ROOTS OF OHIO STREET CIVIC ASSOCIATION RUN DEEP
Newspaper story in Oshkosh Daily Northwestern July 25, 1987
A personal View by Mary Martin, Executive Editor
What had thirteen charter members and is still going strong?
You would be half right if you said, "The United States of America."
Another correct answer would be the Ohio Street Civic Association.
The roots of the Ohio Street group go deep, though obviously not as far back as the Revolution. Organized April 13, 1933, to give merchants on the street a boost, the association quickly became a civic minded organization, dedicated to making Oshkosh a better place to live.
Many present day members are sons and daughters and grandchildren of the 13 original founders.
Names of the founding fathers are familiar, with descendents still living on the south side. Charter members included:
Alfred Berger Sr., grocer; Al Beck, grocer; Harold Fischer, garage owner; Frank Granberg, Granberg Press; Gus Jeshke, tavern owner; Ted Spaedtke, tavern owner; Frank Jungwirth, tavern owner; Alois Kinatader and Alois Kinderman, co-operators of Nigl's Grocery; Otto Ilk, Kamm Sausage Co.; Joe Poklasny Sr., Poklasny Funeral Home; Rudolph Novotny, tavern operator; and Frank Sebora, grocer.
Some present day members can trace ties back four generations.
Some even plan their vacations so they are present for the children's parade which has been annual event for the Ohio Street Civic Association for 54 years.
That's the way it is this year for the George Kinderman household.
Terri Kinderman Amann, George and Marian's daughter, participated in the parade as a child. Her grandfather, Alois, was a charter member, and her father marched in the parade for a few years and then became a worker for the event, something he is still doing. Terri grew up and married and has two children, Matthew,8, and Meredith,5. The family lives in Cincinnati but Terri said she decided her children were old enough this year to be a part of the parade this Sunday.
Part of the reason she wanted Matthew and Meredith to participate is because of the great memories she has of family involvement in the Ohio Street Association. She and her sister, Julie, and brothers, Mark and Peter, all marched in the parade at one time or another. Terri remembers spending part of every summer just planning what costume to wear or what float to make.
"It was a big deal when I was a kid and I wanted my children to feel what I remembered," she said.
Each year the parade takes an unofficial theme. This year, the 200th year of the United States Constitution makes a patriotic theme a natural. Parade organizers never know for sure what the theme will be.
(George) Kinderman said," We don't set any rules, but we do give awards for the most beautiful and original float.
Every youngster in the parade also gets a bag of goodies- something that has become a tradition with the association.
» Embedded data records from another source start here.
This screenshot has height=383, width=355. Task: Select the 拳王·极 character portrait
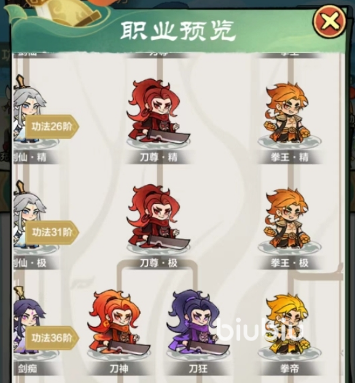tap(289, 220)
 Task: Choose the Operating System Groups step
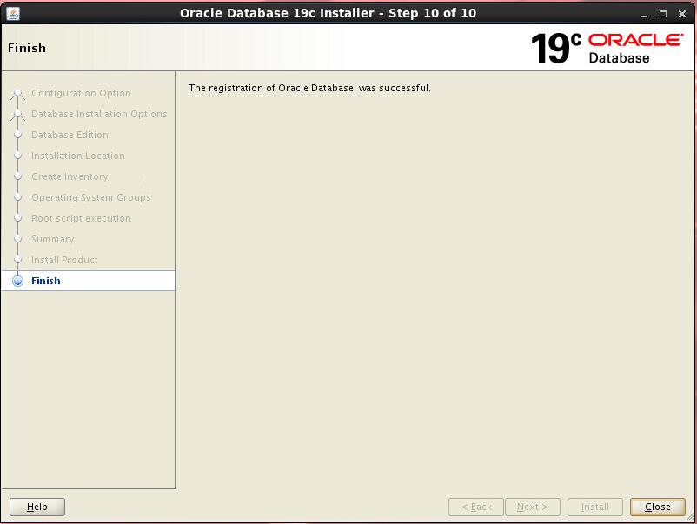point(90,197)
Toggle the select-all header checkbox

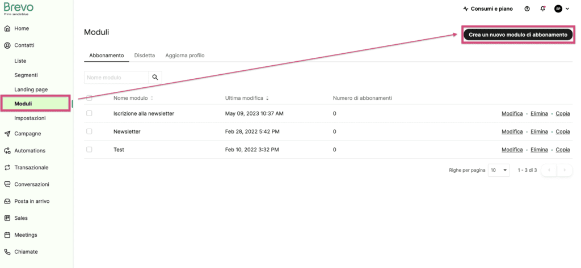[89, 98]
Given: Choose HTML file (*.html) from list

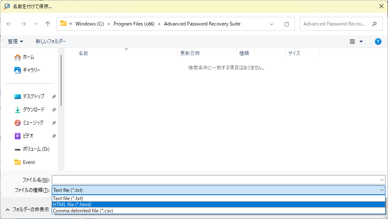Looking at the screenshot, I should click(72, 205).
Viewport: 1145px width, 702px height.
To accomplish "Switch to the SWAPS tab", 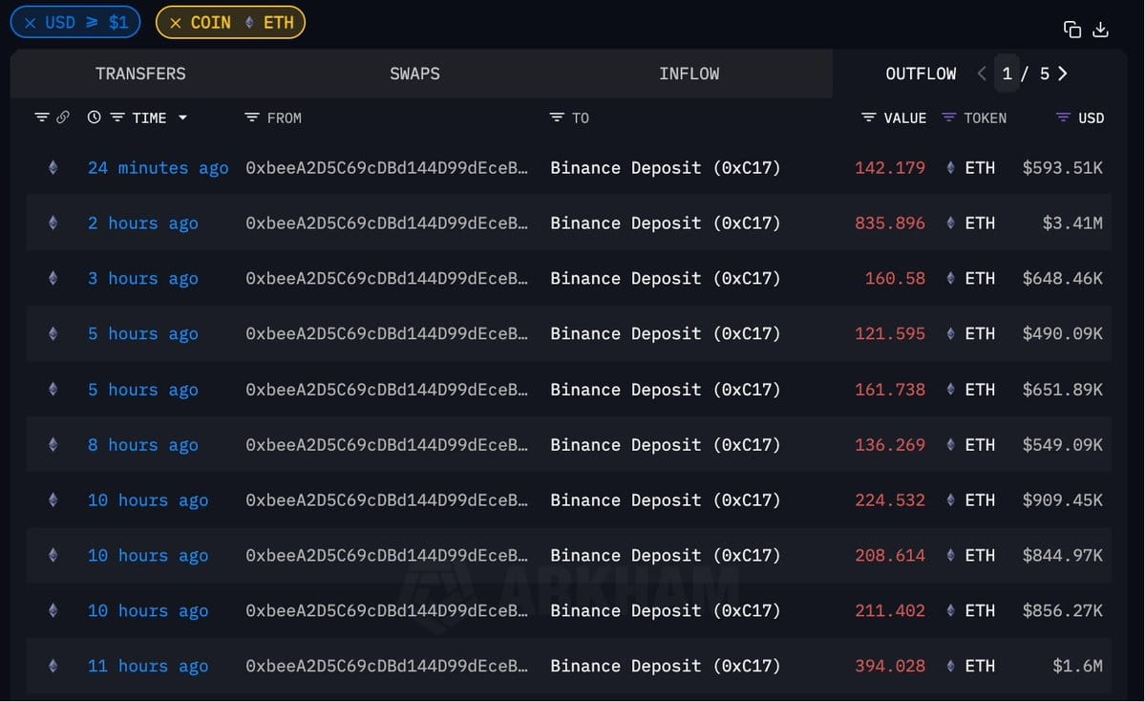I will coord(414,74).
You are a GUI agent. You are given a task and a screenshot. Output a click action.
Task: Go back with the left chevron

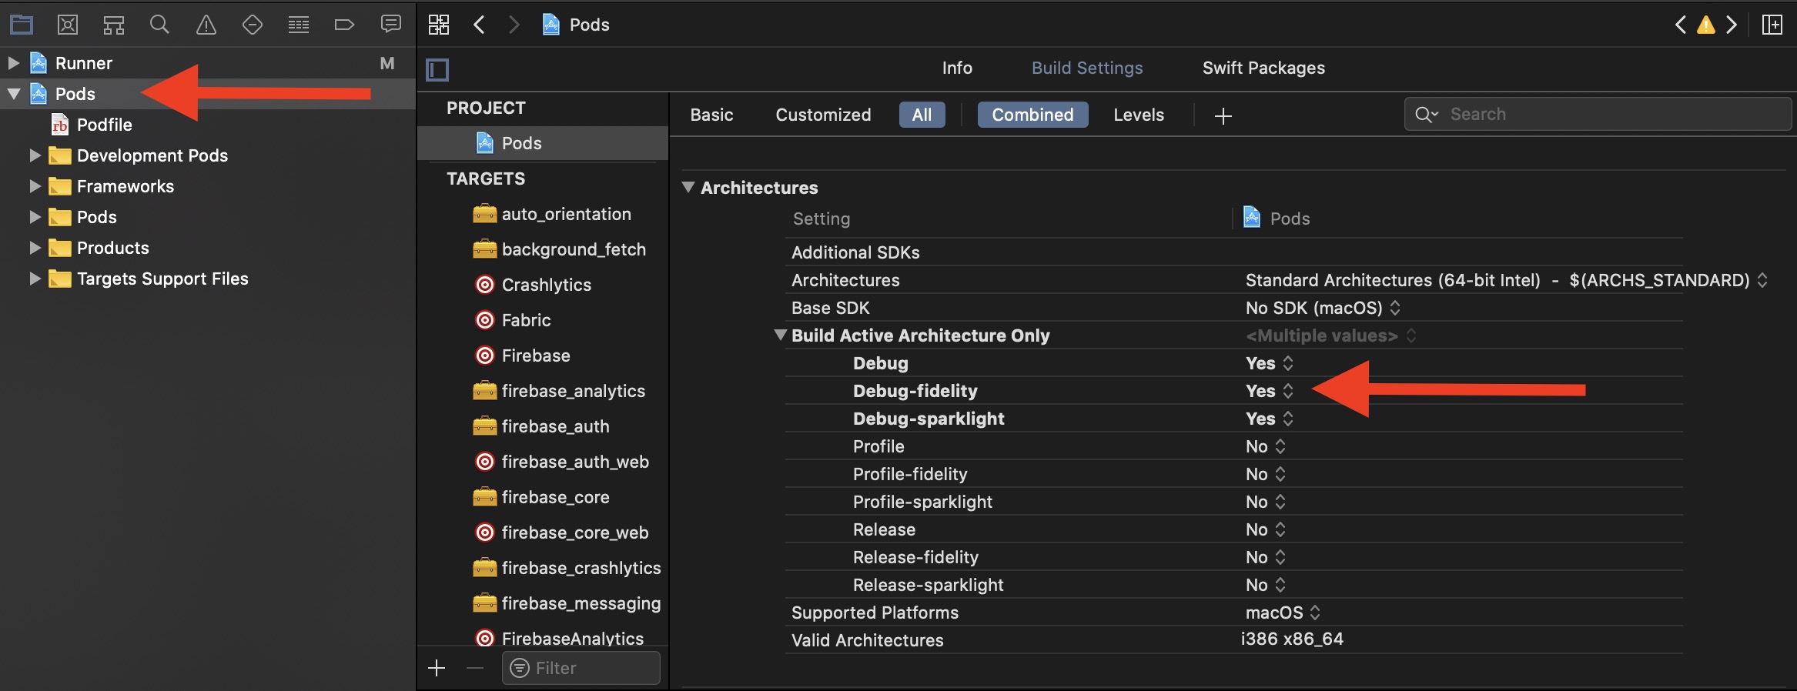point(479,25)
The parade will assemble at Sixth Avenue and Idaho street, march east on Fifth Avenue to Ohio Street and then South on Ohio, ending in South Park. The park is a focal point for the Ohio Street people to gather and is also the site of the picnic and games that are a part of the celebration.
Much of the money that the group has raised over the years has been used for improvements to South Park. Last year, the club netted $5000 which was spent upgrading the wading pool in the center of the park. The marble monument at the entrance to the park on Ohio Street was dedicated in 1948 to Oshkosh servicemen and women and was also a gift of the group.
The many benches, playground equipment and shade trees in the park are a result of profits the group makes at the annual celebration.
Officers of the association this year are: Victor Meixensperger, president; James Sarres, vice president; Harold Matsche, treasurer; George Last, recording secretary and Warren Norkofski, financial secretary. Directors include: Don Potter, Henry Hanson, Richard Loos, Gerald Boushele, Robert Horton and Walter Ackerman.